Early diagnosis is important because it allows families to begin calorie monitoring and growth hormone therapy before obesity becomes established, ideally around 18 to 36 months of age.
Managing Daily Life With PWS
There is no cure for PWS, and no medication currently eliminates the hyperphagia. Management centers on strict dietary control and environmental strategies to prevent overeating. An energy-restricted but balanced diet, typically starting around age 2, aims for about 30% fat, 45% carbohydrates, 25% protein, and at least 20 grams of fiber daily. Portion sizes are carefully calibrated to the individual’s activity level and weight goals.
For many families, physical barriers to food access become necessary. Locking pantries, refrigerators, and kitchen cabinets is a common strategy when food-seeking behavior is evident. While these measures can feel extreme, they actually reduce anxiety for many people with PWS. Knowing that food is secured and not available for impulsive eating removes a constant source of temptation and distress. Regular weighing and financial restrictions (to prevent purchasing food independently) are additional tools families use.
Beyond diet, people with PWS benefit from consistent routines, structured physical activity to build muscle tone and burn calories, speech and occupational therapy in childhood, and behavioral support for compulsive tendencies and emotional regulation. Educational programs tailored to mild or moderate intellectual disability help children reach their developmental potential.

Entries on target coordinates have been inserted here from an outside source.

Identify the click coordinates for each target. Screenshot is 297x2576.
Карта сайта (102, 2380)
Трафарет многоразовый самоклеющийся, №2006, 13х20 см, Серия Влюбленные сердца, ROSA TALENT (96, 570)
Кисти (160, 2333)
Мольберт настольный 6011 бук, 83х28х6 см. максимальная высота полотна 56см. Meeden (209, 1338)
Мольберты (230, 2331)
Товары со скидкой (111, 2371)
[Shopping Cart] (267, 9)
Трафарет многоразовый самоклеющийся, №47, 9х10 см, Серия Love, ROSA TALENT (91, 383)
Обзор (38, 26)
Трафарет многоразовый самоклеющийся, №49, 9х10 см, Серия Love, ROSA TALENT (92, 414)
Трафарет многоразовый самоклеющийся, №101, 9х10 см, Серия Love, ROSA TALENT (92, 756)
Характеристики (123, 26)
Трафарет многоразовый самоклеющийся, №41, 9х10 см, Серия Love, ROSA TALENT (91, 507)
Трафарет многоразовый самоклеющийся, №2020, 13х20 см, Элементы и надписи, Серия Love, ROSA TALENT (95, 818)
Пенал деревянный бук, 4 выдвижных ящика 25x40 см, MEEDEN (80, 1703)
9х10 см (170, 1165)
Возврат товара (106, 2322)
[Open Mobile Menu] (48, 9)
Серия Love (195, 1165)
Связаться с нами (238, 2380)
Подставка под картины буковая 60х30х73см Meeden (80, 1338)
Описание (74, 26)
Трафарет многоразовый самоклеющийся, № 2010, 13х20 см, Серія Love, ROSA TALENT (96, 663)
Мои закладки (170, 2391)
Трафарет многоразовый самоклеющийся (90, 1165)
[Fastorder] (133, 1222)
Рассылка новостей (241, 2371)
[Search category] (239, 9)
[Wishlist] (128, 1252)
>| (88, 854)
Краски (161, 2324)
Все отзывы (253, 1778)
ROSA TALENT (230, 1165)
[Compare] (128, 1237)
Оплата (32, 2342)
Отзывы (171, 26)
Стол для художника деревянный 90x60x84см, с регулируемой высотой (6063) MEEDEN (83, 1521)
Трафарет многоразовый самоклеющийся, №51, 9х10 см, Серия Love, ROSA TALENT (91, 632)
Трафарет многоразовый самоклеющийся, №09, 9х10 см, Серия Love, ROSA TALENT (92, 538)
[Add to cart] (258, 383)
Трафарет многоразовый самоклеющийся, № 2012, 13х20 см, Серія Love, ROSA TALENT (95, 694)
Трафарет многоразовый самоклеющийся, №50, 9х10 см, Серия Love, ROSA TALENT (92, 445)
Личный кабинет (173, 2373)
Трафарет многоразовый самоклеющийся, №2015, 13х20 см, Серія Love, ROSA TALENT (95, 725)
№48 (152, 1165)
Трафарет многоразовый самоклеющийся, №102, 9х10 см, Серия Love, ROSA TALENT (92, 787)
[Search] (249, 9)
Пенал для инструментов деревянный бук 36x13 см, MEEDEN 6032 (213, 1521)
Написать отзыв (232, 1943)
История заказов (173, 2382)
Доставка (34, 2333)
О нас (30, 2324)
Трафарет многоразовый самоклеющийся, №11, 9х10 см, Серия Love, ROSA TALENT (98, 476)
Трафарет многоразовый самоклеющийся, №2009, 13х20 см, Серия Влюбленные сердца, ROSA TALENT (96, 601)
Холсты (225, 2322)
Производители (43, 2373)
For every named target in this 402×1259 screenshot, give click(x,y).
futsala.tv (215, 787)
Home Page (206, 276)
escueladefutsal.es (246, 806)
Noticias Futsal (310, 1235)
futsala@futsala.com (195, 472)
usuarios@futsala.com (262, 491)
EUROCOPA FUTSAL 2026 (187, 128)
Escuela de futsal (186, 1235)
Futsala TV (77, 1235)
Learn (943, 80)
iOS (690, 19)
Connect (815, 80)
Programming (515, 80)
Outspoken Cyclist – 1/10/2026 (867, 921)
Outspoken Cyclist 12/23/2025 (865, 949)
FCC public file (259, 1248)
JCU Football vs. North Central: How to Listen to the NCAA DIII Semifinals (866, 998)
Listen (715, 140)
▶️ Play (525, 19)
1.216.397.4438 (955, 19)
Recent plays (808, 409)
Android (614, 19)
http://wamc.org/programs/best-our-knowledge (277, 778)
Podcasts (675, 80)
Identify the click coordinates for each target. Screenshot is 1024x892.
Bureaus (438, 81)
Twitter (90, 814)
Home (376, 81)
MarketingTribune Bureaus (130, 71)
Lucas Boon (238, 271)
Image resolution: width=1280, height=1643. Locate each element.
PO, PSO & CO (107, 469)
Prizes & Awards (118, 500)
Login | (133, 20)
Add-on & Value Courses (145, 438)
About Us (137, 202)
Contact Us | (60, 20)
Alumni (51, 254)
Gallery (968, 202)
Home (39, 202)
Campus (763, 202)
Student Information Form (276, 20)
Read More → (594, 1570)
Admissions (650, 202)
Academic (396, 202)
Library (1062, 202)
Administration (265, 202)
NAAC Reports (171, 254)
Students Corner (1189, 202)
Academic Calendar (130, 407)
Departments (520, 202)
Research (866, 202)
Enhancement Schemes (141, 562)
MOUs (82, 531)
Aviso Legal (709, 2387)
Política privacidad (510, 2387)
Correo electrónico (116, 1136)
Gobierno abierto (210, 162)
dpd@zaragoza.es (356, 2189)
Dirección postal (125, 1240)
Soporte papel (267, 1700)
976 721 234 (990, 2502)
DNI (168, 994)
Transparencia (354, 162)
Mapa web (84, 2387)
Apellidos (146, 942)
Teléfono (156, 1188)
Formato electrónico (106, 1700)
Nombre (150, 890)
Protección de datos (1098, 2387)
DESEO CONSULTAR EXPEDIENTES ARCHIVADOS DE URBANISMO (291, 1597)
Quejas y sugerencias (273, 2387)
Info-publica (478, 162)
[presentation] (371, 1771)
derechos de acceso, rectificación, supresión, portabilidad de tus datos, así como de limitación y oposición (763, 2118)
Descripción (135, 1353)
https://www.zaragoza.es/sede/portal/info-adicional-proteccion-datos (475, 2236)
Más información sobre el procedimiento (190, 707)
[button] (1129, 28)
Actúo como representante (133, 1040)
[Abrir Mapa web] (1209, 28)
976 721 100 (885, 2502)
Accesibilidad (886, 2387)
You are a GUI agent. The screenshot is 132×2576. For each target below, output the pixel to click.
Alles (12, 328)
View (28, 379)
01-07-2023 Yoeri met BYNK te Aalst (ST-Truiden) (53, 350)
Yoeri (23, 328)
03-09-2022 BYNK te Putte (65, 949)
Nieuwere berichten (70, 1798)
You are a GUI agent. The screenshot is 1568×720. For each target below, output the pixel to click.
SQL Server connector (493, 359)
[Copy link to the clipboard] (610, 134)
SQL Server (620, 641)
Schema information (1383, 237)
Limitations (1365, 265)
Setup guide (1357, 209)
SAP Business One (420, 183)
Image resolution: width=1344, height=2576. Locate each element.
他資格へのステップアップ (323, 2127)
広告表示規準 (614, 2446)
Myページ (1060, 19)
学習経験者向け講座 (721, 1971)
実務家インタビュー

Life Expectancy and Health Risks
The primary threat to longevity in PWS is obesity and its complications. In adults, the leading causes of death are cardiovascular disease, respiratory failure, diabetes, sleep apnea, and hypertension, all closely tied to excess weight. One long-term study of 36 adults with genetically confirmed PWS found that 28% died over a 10-year follow-up period. Annual mortality for people with PWS is estimated at roughly 3%, compared to about 1% in the general population.
In children, the risk profile looks different. Childhood deaths are more often sudden and associated with respiratory infections or temperature regulation problems rather than obesity. With early diagnosis, growth hormone therapy, strict dietary management, and proactive medical care, many people with PWS now live well into adulthood. The condition requires lifelong supervision, but outcomes have improved substantially as awareness and treatment approaches have advanced.